Benny Griessel and his partner Vaughan Cupido are part of the Serious and Violent Crimes Unit, an elite branch of the police. They are nicknamed the Hawks. This pair of Hawks get a hot potato of a case dumped in their laps—the murder of Johnson Johnson (Is this a tip of the hat to Ed McBain?) a private protection consultant who had spent several years in another unit of the police, VIP Protection. It was a sleazy job, something that made him go private. When he did not arrive in Pretoria on the luxury Rovos train with his elderly Dutch client, suspicions are raised. When the body is found, brutally broken, it is clear that somebody on that train threw him off. Why? With slender clues and through logical reasoning, Griessel and Cupido pursue their case until they are forced to drop it and declare a murder a suicide. It is a blatant lie, but it is what the higher ups want. Again, why?

Daniel Darret is a South African, a man without a past, in Bordeaux, France. (Sharp readers will quickly recognize him.) He works in an antique furniture restorer’s shop, learning the art from a genuine master, un génie in Darret’s estimation. He is happy where he is. He has no interest in the past, in politics, or, least of all, violence. But the past kicks in his front door and demands one last sacrifice from him. This unwanted job comes with such cost, such personal anguish. Darret doubts he can do the job, even if he wished to, which he does not. Bitter circumstance forces his hand, but he has no idea that he has been compromised.

Still bitter over the loss of their investigation, Griessel and Cupido are presented with another case, this one off the books. In a nice touch of ironic parallelism, this case genuinely appears to be a suicide, but something is off. In fact, several things are off—a black BMW SUV, a peculiar mud, and a Wendy house (backyard storage building for us Yanks). They cannot quite put it together without a few breaks. When they get them, they realize who they are up against. Griessel and Cupido are sure they will be fired if they arrest the perpetrators, but they do it anyway because they are not “captured”.

Corruption has always played a significant part in his previous novels—corruption within the ANC, corruption in various state departments, personal and professional corruption. In THE LAST HUNT, a poignant title, Deon Meyer dials corruption up to eleven and rips off the knob. State capture is not merely a few politicians taking bribes. No, state capture involves the whole sale takeover of major state sectors, if not the whole state apparatus, for the purpose of vastly enriching a tiny minority of people, with the connivance and active participation of the leaders of government. In the case of South Africa, it was Jacob Zuma and the Gupta brothers who ‘captured’ the state to their vast enrichment. It is to South Africa’s great credit that Zuma was driven from office and the Guptas out of the country altogether. 

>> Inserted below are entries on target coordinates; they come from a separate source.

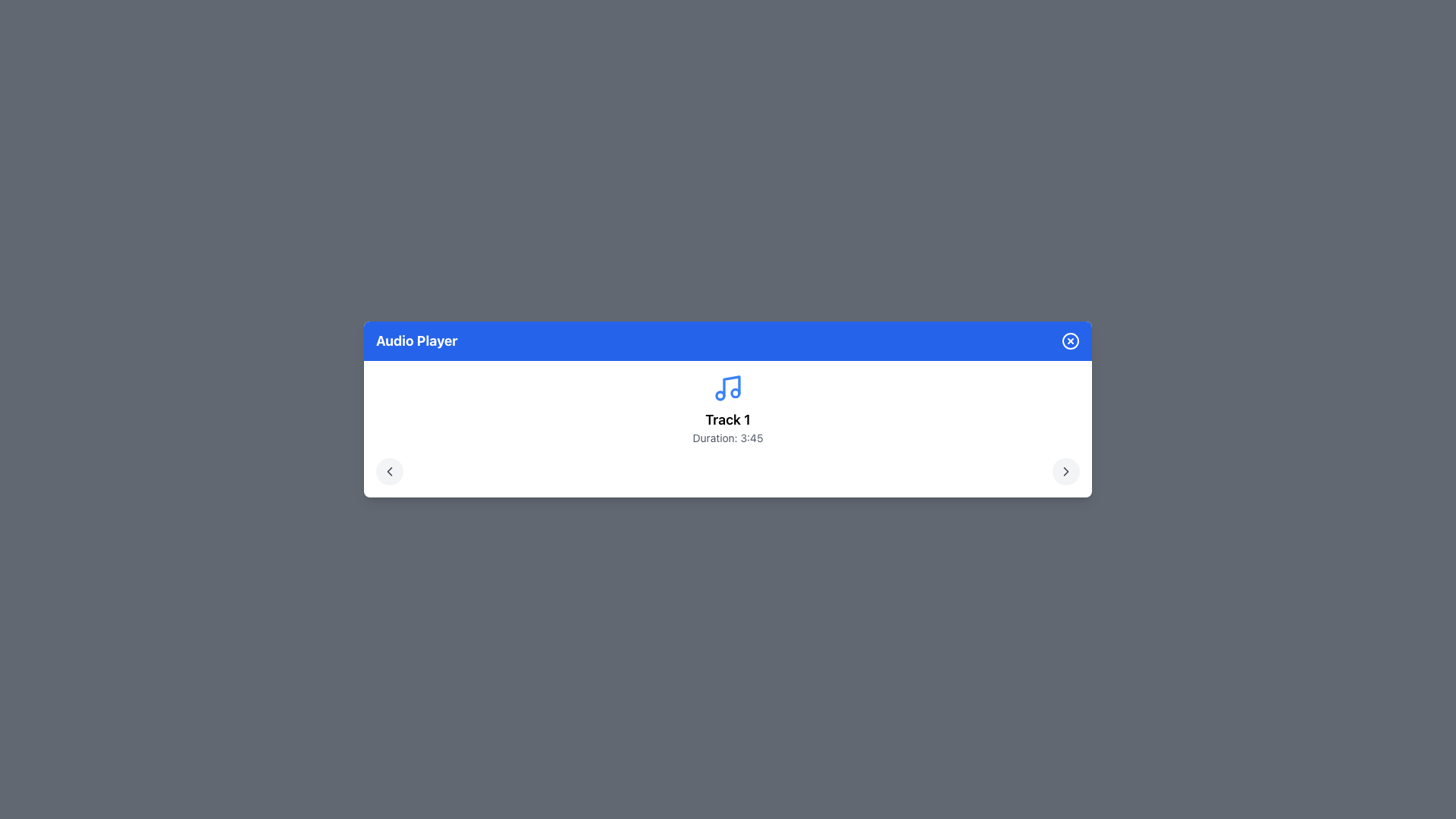  What do you see at coordinates (735, 391) in the screenshot?
I see `the circle icon element within the SVG that visually represents a component of the music icon, located in the upper-right area of the music icon` at bounding box center [735, 391].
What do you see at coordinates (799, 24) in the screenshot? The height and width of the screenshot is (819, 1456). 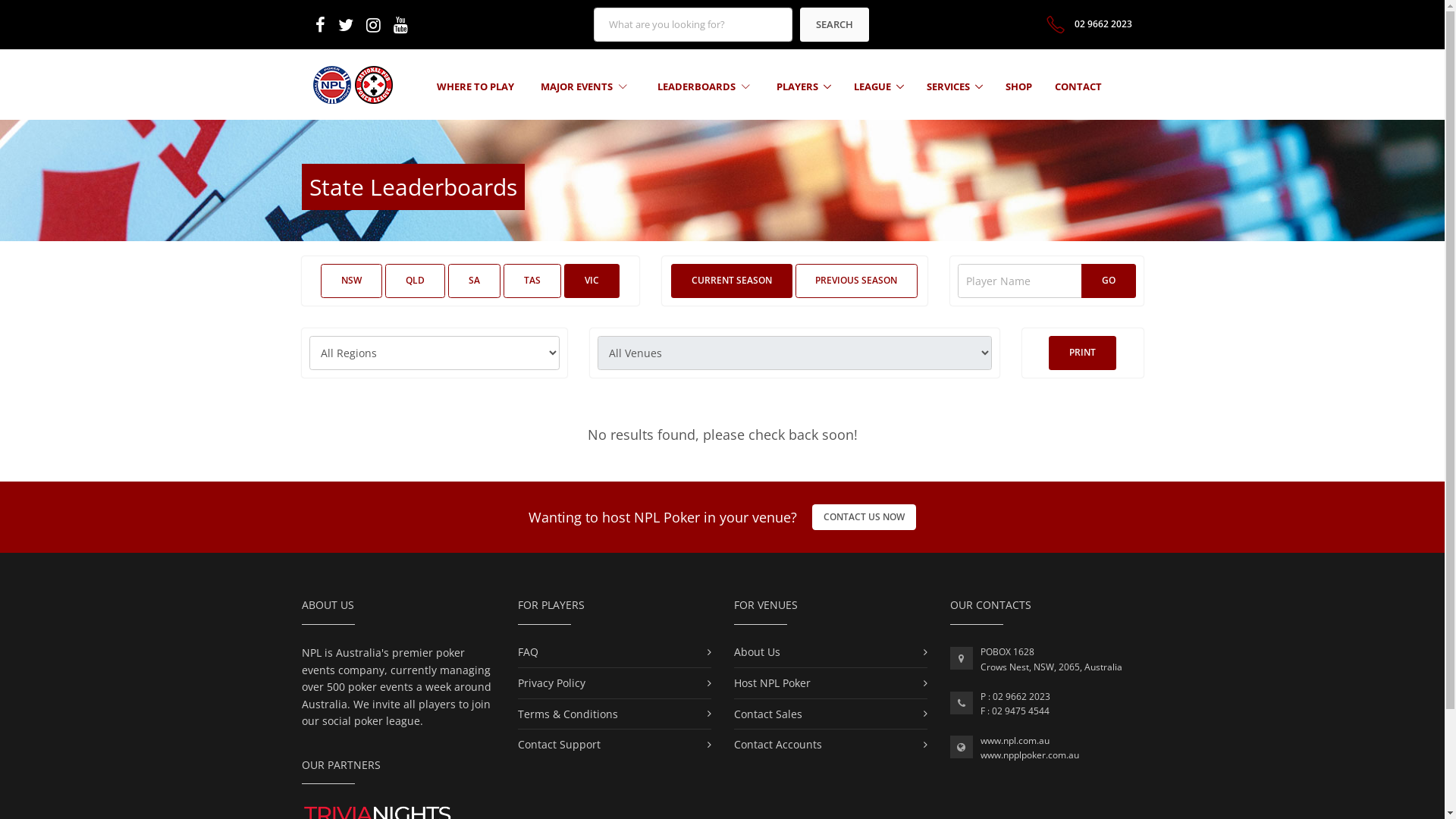 I see `'SEARCH'` at bounding box center [799, 24].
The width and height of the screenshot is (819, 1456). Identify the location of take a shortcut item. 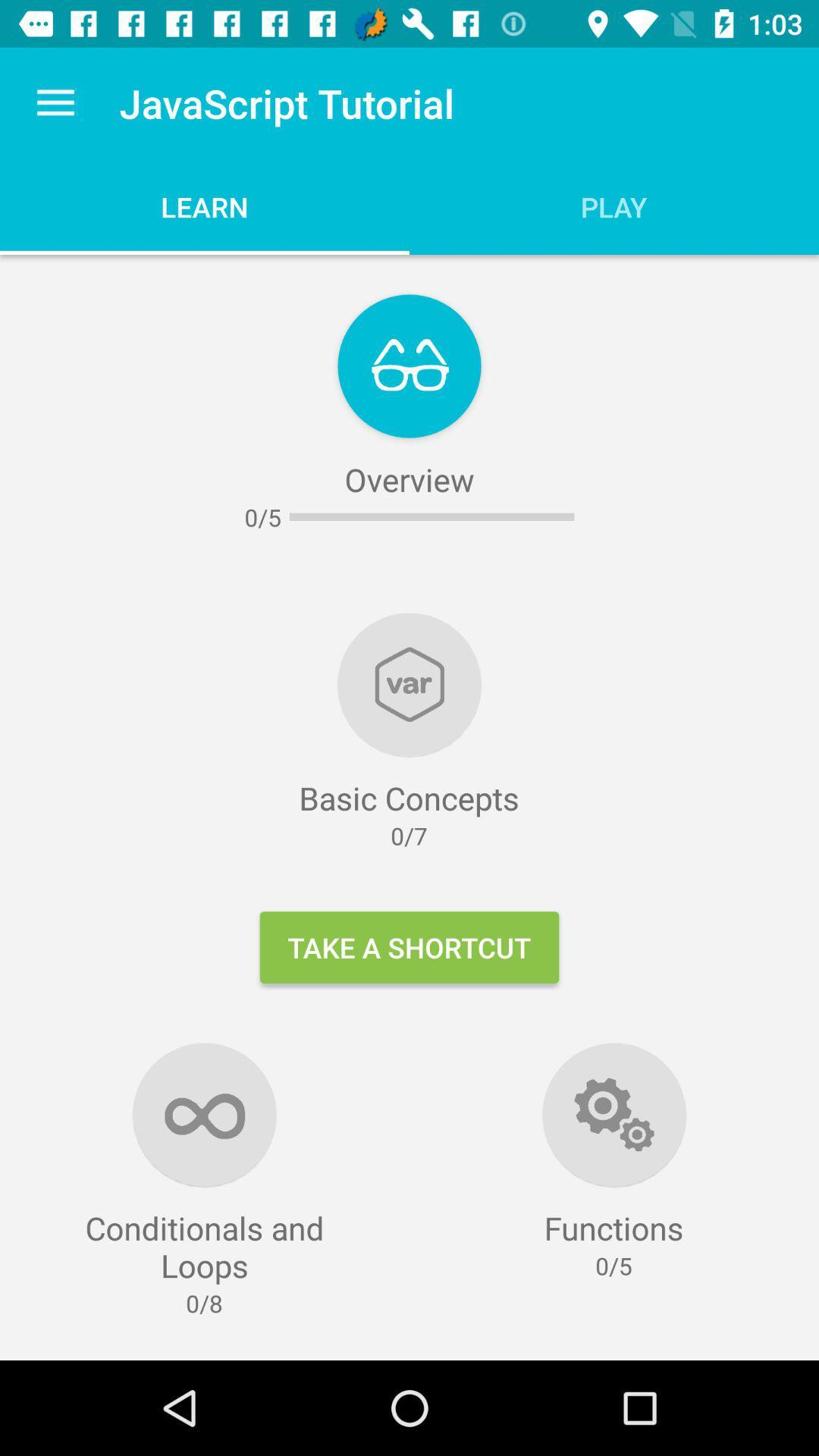
(410, 946).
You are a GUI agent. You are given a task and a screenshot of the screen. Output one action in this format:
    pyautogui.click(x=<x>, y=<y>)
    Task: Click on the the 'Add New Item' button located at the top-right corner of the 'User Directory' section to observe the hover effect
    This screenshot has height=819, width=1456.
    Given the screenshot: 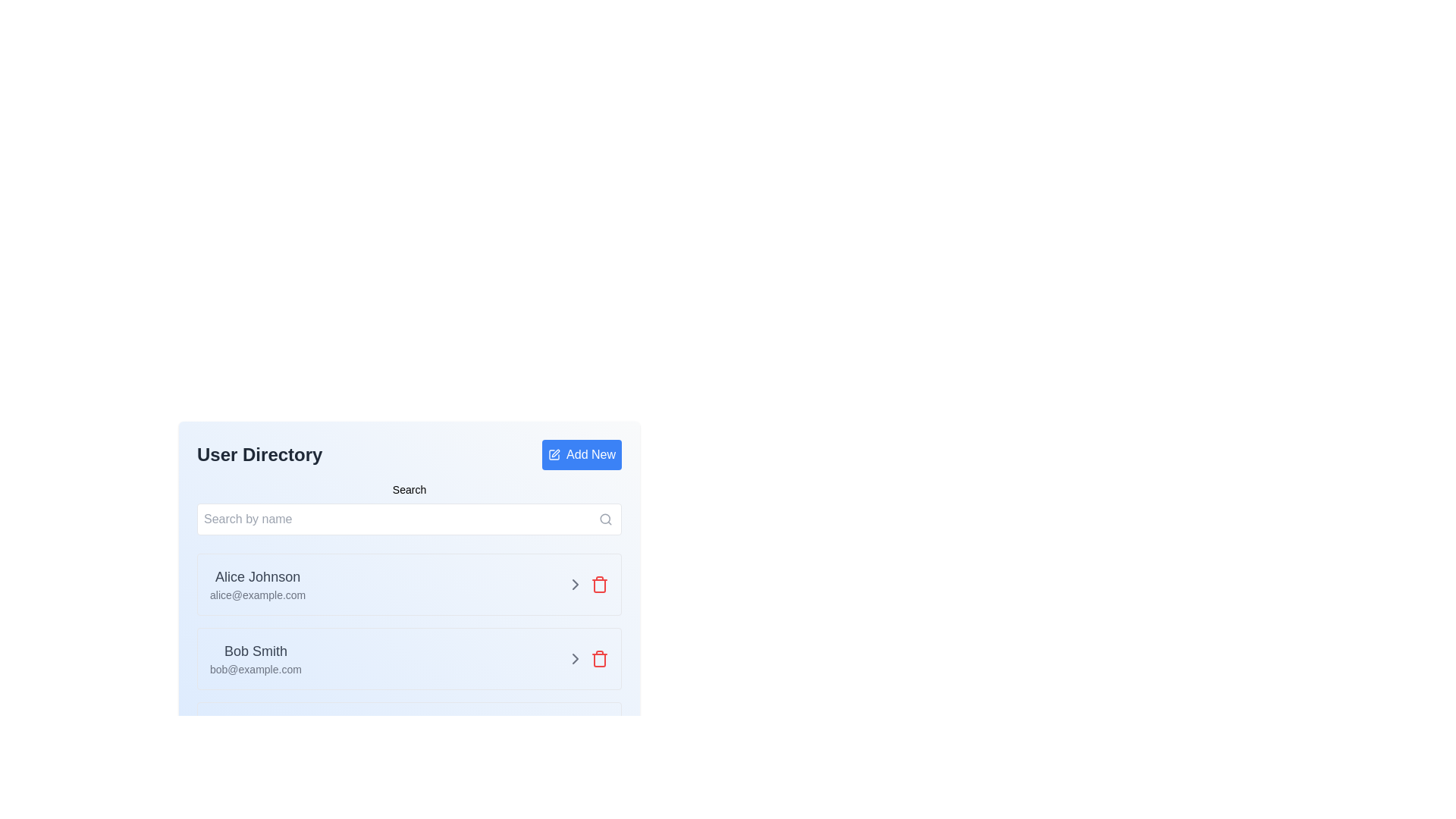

Meyer demonstrates the consequences of state capture. Infrastructure goes to hell. Institutions people depend on, like the police, are gutted. Cronyism, both in and out of government, runs rampant. Trust and faith in the state are destroyed. While Meyer wisely never mentions Zuma and the Guptas (referred disparagingly to as the ‘Zuptas’), he does present the chaos and attenuated institutions left in their wake. Many South Africans are angry and disappointed; several characters speak to this personal anguish. They ask, Is this what the Struggle was for? Is this what we fought and died for? 

In Griessel, Cupido, and Darret, no, it is not. They are not captured. In that, they—and all who are like them—are inspiration.